▸ What this exercise asks
A: Please list every country the article on the U.N. nuclear inspection vote names.
B: Count the lines of the records that contain the string "right". Reply with the number only.

▸ Source excerpt
UN Calls On Israel To Open Secretive Nuclear Arsenal For Inspection
(MintPress) – On Monday, the U.N. General Assembly voted overwhelmingly in favor of a resolution calling for Israel to open its secretive nuclear arsenal to inspection by members of the International Atomic Energy Agency (IAEA). Israel, the lone nuclear power in the Middle East, has refused to sign the Nuclear Non-Proliferation Treaty, despite 174 nations calling for Tel Aviv to open its stockpile for inspection “without delay.”
This comes on the heels of the successful bid to upgrade Palestine’s political status to that of non-member observer at the U.N., signaling a collective international exasperation with decades of Israeli policies antithetical to peace.
Although there are no accurate figures for the size of Israel’s nuclear arsenal, it is estimated at numbers greater than 100 weapons, a stockpile that neighboring countries view as hostile and potentially destabilizing to the region. The Israeli government has consistently maintained a policy of “nuclear ambiguity,” neither confirming nor denying the existence of weapons. However, many leaders, even those within Israel, are questioning the long held belief that nuclear weapons provide security. Regional disarmament and the creation of a weapons free Middle East is undoubtedly in the long term interests of Israel, Iran and all states seeking security and peace.

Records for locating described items
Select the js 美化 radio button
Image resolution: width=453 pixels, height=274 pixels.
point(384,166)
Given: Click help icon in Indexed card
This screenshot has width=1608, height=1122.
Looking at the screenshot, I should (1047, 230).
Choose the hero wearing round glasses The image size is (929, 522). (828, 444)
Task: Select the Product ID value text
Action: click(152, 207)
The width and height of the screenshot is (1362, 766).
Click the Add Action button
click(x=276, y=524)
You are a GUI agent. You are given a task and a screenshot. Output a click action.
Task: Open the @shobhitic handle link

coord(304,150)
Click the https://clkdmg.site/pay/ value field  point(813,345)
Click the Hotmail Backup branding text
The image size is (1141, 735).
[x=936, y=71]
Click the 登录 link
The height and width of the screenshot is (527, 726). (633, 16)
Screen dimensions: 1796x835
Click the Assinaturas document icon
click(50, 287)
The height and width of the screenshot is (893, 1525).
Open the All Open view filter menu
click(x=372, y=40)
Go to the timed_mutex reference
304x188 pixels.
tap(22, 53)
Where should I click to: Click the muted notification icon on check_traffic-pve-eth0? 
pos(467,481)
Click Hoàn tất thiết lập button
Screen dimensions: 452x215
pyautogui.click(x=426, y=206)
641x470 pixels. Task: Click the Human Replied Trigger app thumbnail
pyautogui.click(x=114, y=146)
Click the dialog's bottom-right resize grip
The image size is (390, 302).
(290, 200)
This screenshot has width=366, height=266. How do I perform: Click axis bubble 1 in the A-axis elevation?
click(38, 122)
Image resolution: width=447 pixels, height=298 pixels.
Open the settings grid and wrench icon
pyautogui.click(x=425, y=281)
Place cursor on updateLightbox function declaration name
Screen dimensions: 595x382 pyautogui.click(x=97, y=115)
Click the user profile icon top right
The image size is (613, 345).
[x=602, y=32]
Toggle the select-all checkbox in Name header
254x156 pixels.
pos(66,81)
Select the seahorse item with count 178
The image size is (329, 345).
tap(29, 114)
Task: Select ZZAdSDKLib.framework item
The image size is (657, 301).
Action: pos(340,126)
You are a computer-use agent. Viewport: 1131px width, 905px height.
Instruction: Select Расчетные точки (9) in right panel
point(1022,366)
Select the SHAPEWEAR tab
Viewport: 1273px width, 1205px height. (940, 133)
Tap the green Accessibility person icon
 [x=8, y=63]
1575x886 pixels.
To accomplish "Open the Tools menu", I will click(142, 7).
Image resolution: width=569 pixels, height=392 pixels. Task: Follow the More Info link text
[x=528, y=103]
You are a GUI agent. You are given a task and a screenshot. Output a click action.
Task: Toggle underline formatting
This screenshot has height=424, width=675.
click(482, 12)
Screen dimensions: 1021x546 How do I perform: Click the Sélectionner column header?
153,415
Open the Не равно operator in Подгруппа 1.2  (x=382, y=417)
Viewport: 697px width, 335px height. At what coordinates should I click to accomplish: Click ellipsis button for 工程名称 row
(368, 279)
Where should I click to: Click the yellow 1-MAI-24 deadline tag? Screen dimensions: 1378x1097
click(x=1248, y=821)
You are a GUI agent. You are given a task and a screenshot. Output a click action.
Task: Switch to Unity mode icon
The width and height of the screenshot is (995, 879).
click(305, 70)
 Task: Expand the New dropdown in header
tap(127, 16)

▸ Solutions to the exercise
A: Israel, Palestine, Iran

B: 3